[Data extracted from a collection]
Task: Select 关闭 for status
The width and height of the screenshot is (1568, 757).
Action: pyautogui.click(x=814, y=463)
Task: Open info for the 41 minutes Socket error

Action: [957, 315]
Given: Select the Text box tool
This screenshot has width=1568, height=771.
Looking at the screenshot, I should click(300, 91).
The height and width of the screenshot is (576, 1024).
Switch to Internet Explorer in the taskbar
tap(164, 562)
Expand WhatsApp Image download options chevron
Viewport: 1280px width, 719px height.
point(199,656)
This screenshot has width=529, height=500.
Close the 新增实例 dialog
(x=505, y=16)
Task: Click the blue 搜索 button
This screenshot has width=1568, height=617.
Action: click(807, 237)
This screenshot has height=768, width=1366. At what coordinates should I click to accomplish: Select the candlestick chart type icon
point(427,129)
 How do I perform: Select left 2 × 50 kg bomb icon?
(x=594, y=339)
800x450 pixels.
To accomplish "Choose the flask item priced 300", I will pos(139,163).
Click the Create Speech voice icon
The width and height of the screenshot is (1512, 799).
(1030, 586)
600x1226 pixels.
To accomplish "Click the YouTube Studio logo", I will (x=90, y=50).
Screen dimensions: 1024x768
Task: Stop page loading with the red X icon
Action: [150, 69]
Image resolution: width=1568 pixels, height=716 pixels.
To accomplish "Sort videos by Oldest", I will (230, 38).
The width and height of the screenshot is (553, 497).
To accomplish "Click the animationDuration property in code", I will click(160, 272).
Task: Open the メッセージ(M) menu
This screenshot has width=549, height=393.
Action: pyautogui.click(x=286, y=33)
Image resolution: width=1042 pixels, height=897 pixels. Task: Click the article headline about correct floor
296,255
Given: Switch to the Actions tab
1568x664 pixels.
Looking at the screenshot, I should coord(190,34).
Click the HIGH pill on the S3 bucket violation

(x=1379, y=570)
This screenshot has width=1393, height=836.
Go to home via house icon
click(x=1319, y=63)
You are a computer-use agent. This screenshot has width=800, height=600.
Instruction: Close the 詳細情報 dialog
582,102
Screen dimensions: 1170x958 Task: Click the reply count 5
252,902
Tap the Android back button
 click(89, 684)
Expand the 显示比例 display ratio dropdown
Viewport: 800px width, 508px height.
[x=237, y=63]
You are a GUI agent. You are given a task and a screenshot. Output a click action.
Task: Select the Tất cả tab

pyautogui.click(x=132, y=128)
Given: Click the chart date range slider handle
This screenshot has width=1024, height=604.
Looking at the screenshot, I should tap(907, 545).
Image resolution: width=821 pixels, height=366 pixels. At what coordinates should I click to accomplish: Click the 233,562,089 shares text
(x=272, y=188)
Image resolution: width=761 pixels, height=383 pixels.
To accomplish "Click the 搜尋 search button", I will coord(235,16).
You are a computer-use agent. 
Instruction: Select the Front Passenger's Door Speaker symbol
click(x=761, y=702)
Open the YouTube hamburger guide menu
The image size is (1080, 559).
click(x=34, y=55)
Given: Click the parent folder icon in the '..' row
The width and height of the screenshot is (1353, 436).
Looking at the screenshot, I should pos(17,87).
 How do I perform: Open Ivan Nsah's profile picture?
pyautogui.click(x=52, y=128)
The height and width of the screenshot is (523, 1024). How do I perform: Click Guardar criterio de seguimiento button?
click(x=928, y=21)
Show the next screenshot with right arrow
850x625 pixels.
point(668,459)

What is being asked = Your answer must be the line containing "How do I perform: Open" through the last line above, copied exactly, with nothing added.

Answer space =
 How do I perform: Open Ivan Nsah's profile picture?
pyautogui.click(x=52, y=128)
The height and width of the screenshot is (523, 1024). How do I perform: Click Guardar criterio de seguimiento button?
click(x=928, y=21)
Show the next screenshot with right arrow
850x625 pixels.
point(668,459)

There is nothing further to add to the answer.